Welcome to the goat spot, @Marshall11!:hi:
Thanks for your input, and that is a very powerful message, I just watched that video!
Thank you!


----------



## Feira426 (Dec 11, 2019)

Hello everyone. I am new here - just made my first post yesterday.

I bought a pair of registered Mini Nubians a couple of years ago because I really wanted to produce milk for my family. Our first kid died during his birth (he got stuck in a backwards position, and I waited too long to reach in and turn him around ‘cause I’d heard that usually you don’t have to interfere and I was afraid to hurt my doe or the baby).

So for a year I had milk and no kids. Except the doeling we purchased after we lost our baby.

This spring we had two sets of twins. Three girls, one buckling. We decided to keep at least one of the pure Mini Nubian doelings, so I knew I would have to either build a fence or sell Daddy. We also decided to sell the buckling, and I was planning to sell one doeling.

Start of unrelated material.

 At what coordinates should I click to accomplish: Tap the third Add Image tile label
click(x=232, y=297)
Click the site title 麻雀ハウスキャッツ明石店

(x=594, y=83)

I wethered the buckling, took lots of nice photos, picked out the very best ones, spent about an hour drafting a beautiful sale ad, and sold him as a pet to someone who seemed experienced with goats, capable, and kind. I cried a little when she came to get him, he cried, his sister cried, his mother cried... I’m a pretty sensitive person and it was really sad for me. The girl that was buying him seemed a little put off by my emotional state. I felt so embarrassed. I sent her a quick note later apologizing for crying in front of her, made some excuse about being an emotional person, and thanked her for giving my baby a good home.

She wrote back that evening to say he’d escaped over her fence and joined a neighbor’s herd. I never heard from her again.

I was depressed for about a week after that. Kept crying thinking about little Kai, and wondering if he was okay. I tried contacting the girl again a couple of times, but never got a response. He was wearing a collar and still had some growing to do. His... boy parts were banded but needed monitoring until they dropped off and he healed.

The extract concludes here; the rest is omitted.